Filter the records down to the lines that hold the word "Choose", and copy each of those lines.

┌────────

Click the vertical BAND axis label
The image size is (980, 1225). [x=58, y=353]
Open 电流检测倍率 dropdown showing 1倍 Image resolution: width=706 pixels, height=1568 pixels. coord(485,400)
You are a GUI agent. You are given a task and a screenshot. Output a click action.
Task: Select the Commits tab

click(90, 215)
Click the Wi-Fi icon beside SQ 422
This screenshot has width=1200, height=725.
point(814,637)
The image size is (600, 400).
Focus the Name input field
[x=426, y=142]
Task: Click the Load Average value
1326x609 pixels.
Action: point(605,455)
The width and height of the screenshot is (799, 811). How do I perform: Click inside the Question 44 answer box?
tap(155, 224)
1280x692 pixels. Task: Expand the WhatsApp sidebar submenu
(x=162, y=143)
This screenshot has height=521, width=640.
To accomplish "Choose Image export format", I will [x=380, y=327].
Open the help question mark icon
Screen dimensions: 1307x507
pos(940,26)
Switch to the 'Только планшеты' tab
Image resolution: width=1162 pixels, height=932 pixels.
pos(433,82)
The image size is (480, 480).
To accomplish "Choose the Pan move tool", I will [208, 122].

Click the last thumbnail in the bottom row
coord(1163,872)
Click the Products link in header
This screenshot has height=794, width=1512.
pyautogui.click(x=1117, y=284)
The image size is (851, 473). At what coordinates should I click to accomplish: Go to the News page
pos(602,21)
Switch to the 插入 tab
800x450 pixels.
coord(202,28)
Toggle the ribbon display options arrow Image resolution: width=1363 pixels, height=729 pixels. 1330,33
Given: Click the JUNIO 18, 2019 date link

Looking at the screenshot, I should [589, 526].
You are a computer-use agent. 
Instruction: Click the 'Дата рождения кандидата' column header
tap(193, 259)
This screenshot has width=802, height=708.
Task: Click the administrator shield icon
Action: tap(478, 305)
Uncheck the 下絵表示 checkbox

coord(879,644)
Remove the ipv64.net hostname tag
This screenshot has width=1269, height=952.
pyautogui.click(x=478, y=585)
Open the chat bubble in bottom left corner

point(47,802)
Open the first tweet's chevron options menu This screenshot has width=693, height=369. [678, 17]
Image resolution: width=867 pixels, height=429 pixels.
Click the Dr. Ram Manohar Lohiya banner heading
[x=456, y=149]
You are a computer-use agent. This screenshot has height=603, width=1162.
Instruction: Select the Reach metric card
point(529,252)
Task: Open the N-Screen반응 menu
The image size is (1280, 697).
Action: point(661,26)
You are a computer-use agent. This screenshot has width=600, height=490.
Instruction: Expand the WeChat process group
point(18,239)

└────────

◆ SOLVED EXERCISE:
To accomplish "Choose Image export format", I will [x=380, y=327].
To accomplish "Choose the Pan move tool", I will [208, 122].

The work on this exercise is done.